Published in Anesthesiology 4 2015.
Authors: Léonie F. Kerper, Ph.D. et al
Background: The stepped care program Bridging Intervention in Anesthesiology (BRIA) aims at motivating and supporting surgical patients with comorbid mental disorders to engage in psychosocial mental healthcare options. This study examined the efficacy of BRIA.
Methods: This randomized, parallel-group, open-label, controlled trial was conducted in the preoperative anesthesiological assessment clinics and surgical wards of a large university hospital in Germany. A total of 220 surgical patients with comorbid mental disorders were randomized by using the computer-generated lists to one of two intervention groups: BRIA psychotherapy sessions up to 3 months postoperatively (BRIA) versus no psychotherapy/computerized brief written advice (BWA) only. Primary outcome was participation in psychosocial mental healthcare options at month 6. Secondary outcome was change of self-reported general psychological distress (Global Severity Index of the Brief Symptom Inventory) between baseline and month 6.
Results: At 6-month follow-up, the rate of patients who engaged in psychosocial mental healthcare options was 30% (33 of 110) in BRIA compared with 11.8% (13 of 110) in BWA (P = 0.001). Number needed to treat and relative risk reduction were 6 (95% CI, 4 to 13) and 0.21 (0.09 to 0.31), respectively.
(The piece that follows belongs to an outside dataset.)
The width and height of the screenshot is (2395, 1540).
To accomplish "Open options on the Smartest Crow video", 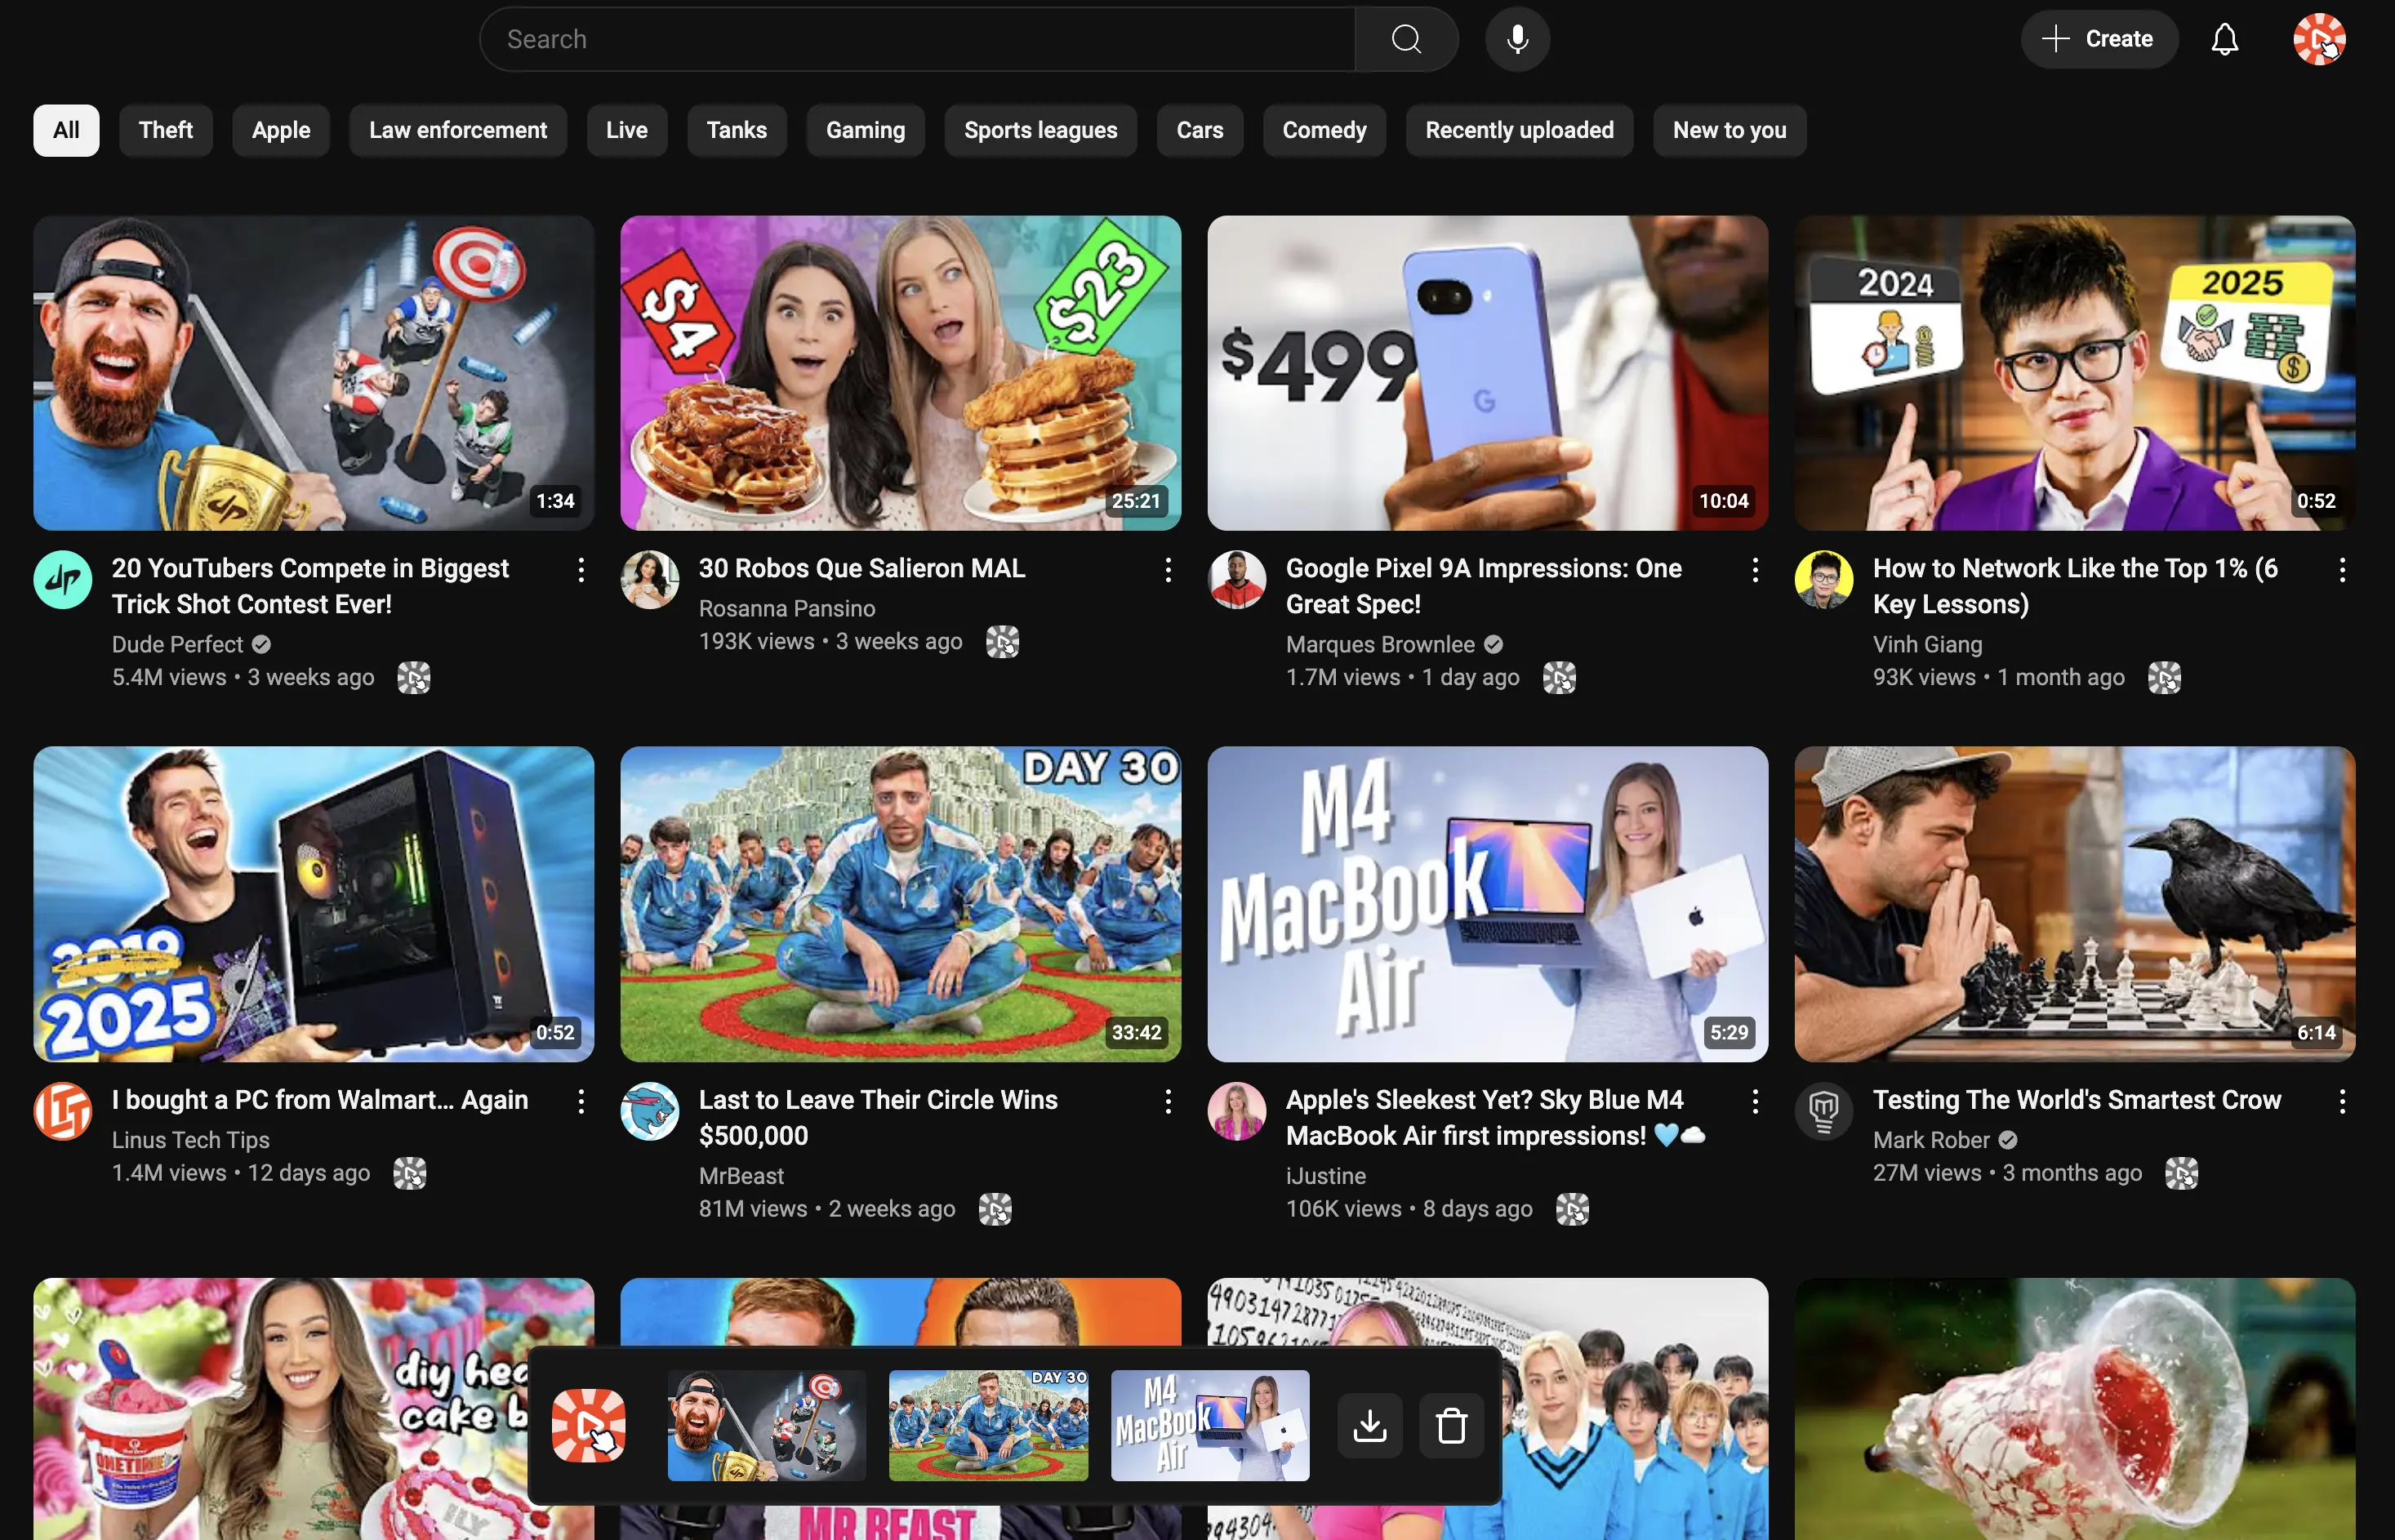I will [x=2342, y=1101].
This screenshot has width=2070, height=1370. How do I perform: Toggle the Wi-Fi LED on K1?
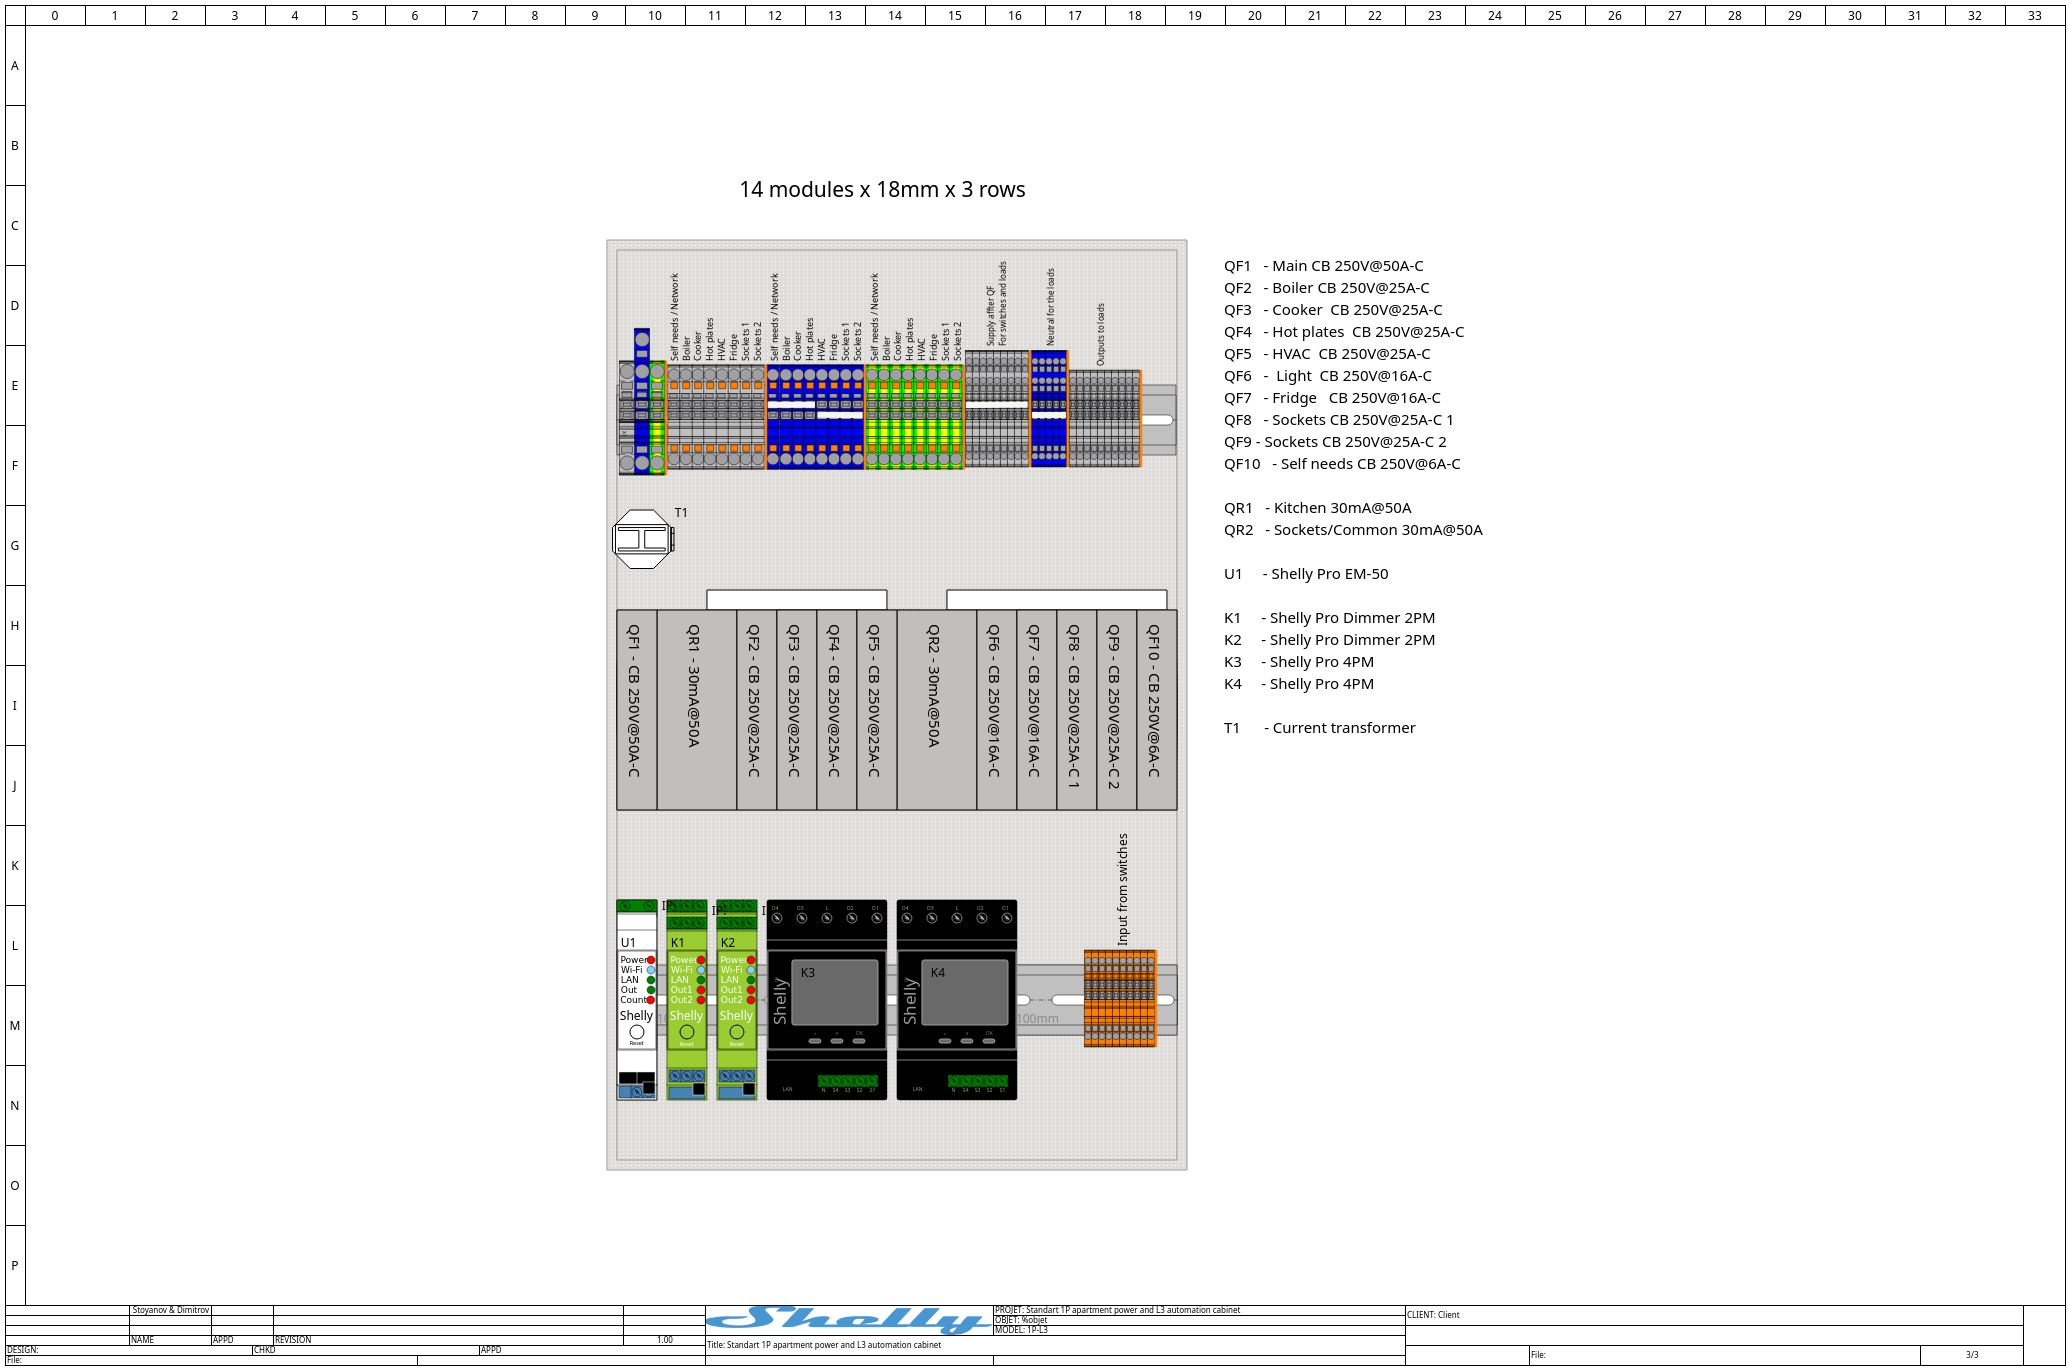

In BRIA, Global Severity Index decreased between baseline and month 6 (P < 0.001), whereas it did not change significantly in BWA (P = 0.197).
Conclusions: Among surgical patients with comorbid mental disorders, BRIA results in an increased engagement in subsequent therapy options and a decrease of general psychological distress. These data suggest that it is reasonable to integrate innovative psychotherapy programs into the context of interdisciplinary surgical care.